- Born: Ana Livia Cordero July 4, 1931 Santurce, Puerto Rico
- Died: February 21, 1992 (aged 60)
- Occupations: Doctor and Civil Rights activist.

= Ana Livia Cordero =

Puerto Rican doctor and political activist

Ana Livia Cordero (July 4, 1931 – February 21, 1992) was a Puerto Rican doctor and political activist.

== Early life ==
Born in Santurce, Puerto Rico, Cordero lived on the island and in New York City. Both of her parents were professors at the University of Puerto Rico. Cordero graduated from Columbia University in New York in 1953. She was initially denied a license to practice medicine by the New York State Board of Regents due to her gender, age (23 years old), and place of birth, but eventually was granted the license. The following year she met American civil rights activist Julian Mayfield, whom she married in 1954 . They had two children.

== Career ==
Cordero and Mayfield moved to Puerto Rico in 1954, where they lived until 1959. In Puerto Rico, she conducted a Rockefeller-funded research study to determine how to provide adequate medical care to poor rural communities. In 1960 they traveled to Cuba. In 1961 they moved to the newly independent Ghana, inspired by the leadership of Kwame Nkrumah. While in Ghana, Cordero ran a women's health clinic and served as physician to W. E. B. Du Bois, tending him until his death in 1963. She saved the life of Maya Angelou's son who was misdiagnosed; he had a broken neck. She hosted James Baldwin and Malcolm X (photo in his autobiography). She was affiliated with the National Institute of Health and Medical Research, Accra. While living in Ghana, Cordero and Mayfield separated. Mayfield left the country in 1966, and Cordero was expelled shortly after that, eventually returning to Puerto Rico.

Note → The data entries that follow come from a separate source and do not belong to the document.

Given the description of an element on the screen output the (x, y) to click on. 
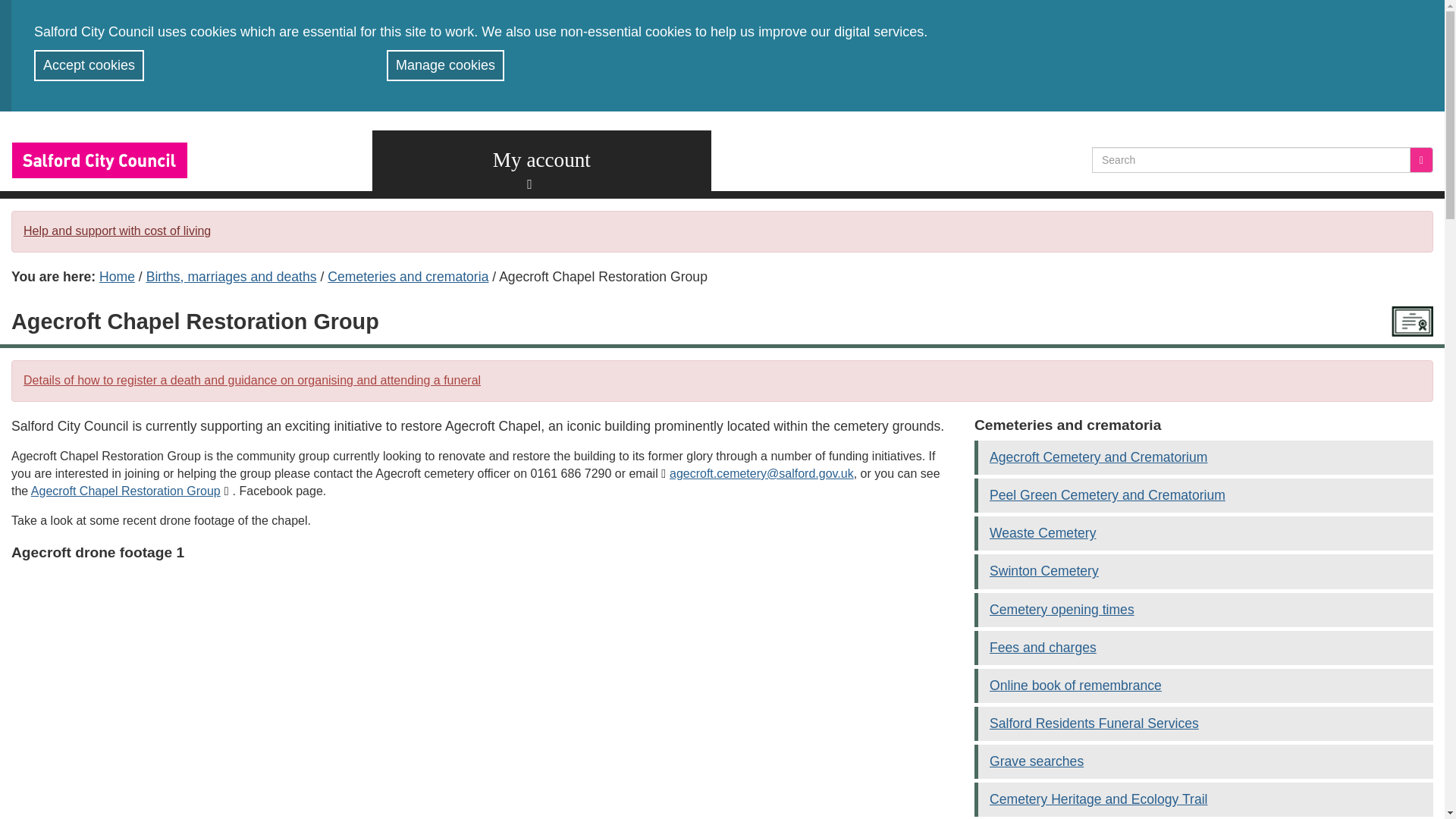
Registering a death (251, 379)
My account (541, 160)
Grave searches (1036, 761)
Search site (1420, 159)
Home (117, 276)
Support with the Cost of Living (117, 230)
Weaste Cemetery (1043, 532)
Salford Residents Funeral Services (1094, 723)
Accept cookies (88, 65)
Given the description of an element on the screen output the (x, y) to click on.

In Puerto Rico she continued her work as a doctor and political activist. She advocated Puerto Rican independence, and she was one of the representatives of the Pro-Independence Movement to the 1966 Tricontinental Conference in Havana, Cuba. She was arrested for her activism in 1968. Her group maintained active contact with the African-American liberation movement on the mainland. In 1978 she was involved in protesting the Cerro Maravilla murders.

== Bibliography ==
- Cordero, Ana Livia, and Colegio de Abogados de Puerto Rico. Cerro Maravilla: Estudio Del Informe Del Departamento De Justicia. [San Juan], P.R.: Colegio de Abogados de Puerto Rico, 1979.
- Cordero, Ana Livia. "The Determination of Medical Care Needs in Relation to a Concept of Minimal Adequate Care: An Evaluation of the Curative Outpatient Services of a Rural Health Centre." Medical Care 2, no. 2 (1964): 95–103.